Acompanhou-a uma pequeníssima cafeteira de alumínio que também ainda existe lá em casa, e a recomendação:
- Não quero que saias de casa sem teres a oportunidade de tomar uma caneca de leite quente.
E assim eu embebia um pouco de algodão em álcool, puxava-lhe fogo com um fósforo e aquecia o leite enquanto me preparava para sair, descer a Calçada da Glória e vir apanhar o Metro aos Restauradores, naquelas manhãs em que me ia apaixonando por Lisboa, espreitando-a em São Pedro de Alcântara.
A lamparina está hoje definitivamente inoperacional e oxidada, mas a história que me recorda é muito mais do que um velho pedaço de metal sujo e gasto pelo tempo; lembra-me que eu sou afinal o resultado de um entrelaçado de tantos detalhes simples de amor, mas daquele amor que resiste às humidades e às agruras, o amor que jamais oxida.
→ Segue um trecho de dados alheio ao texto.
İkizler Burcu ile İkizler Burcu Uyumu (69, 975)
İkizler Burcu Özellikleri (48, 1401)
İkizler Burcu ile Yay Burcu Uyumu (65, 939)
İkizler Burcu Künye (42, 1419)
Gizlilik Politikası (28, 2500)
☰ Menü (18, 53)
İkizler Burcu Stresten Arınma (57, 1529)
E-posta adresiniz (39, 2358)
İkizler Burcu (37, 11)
Os cuidados e a simplicidade que fluem tão naturalmente daqueles que muito nos amam.
E o sortudo que eu fui e ainda sou como alvo de tantos e bons mimos.
Na minha sala de estar tenho uma foto abraçado à Tia Maria no dia em que ela cumpria sessenta anos, 24 de Junho de 1969, e em que eu estava a dias de cumprir três anos.
Em quarenta e oito anos de vida é a minha foto de que mais gosto.
A preto e branco, só eu me recordo que a minha camisola era cor de mel, e isso é apenas um pequeníssimo detalhe comparado do doce que transparece dos nossos sorrisos serenos.
Não é por acaso.
E a lamparina?
Permanecerá no armário à espera que eu volte a limpar-lhe o pó e se soltem histórias de ouro… e que sabem a mel, tal como o mago na lenda do velho Aladino.